## What you have to do
Would you return, word for word, the lines of the data below from the line with "Task: Open System settings in the sidebar" through the line with "Image resolution: width=948", and no others?

## Material provided
'''

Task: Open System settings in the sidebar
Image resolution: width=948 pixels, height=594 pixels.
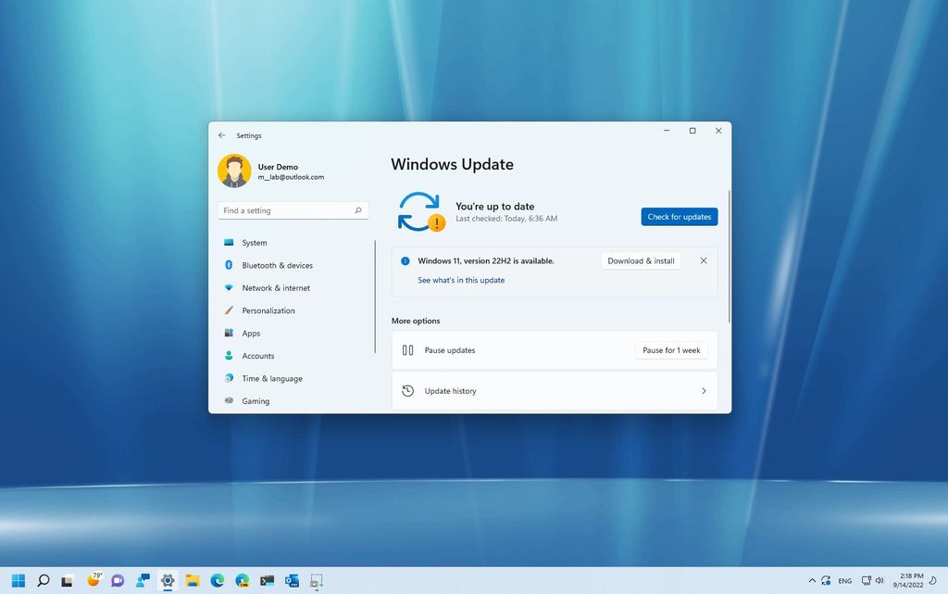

'''
'''

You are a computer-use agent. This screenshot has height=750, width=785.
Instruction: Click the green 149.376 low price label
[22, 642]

'''
'''

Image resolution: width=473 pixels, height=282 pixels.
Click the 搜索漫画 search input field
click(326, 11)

'''

## Exercise solution
Task: Open System settings in the sidebar
Image resolution: width=948 pixels, height=594 pixels.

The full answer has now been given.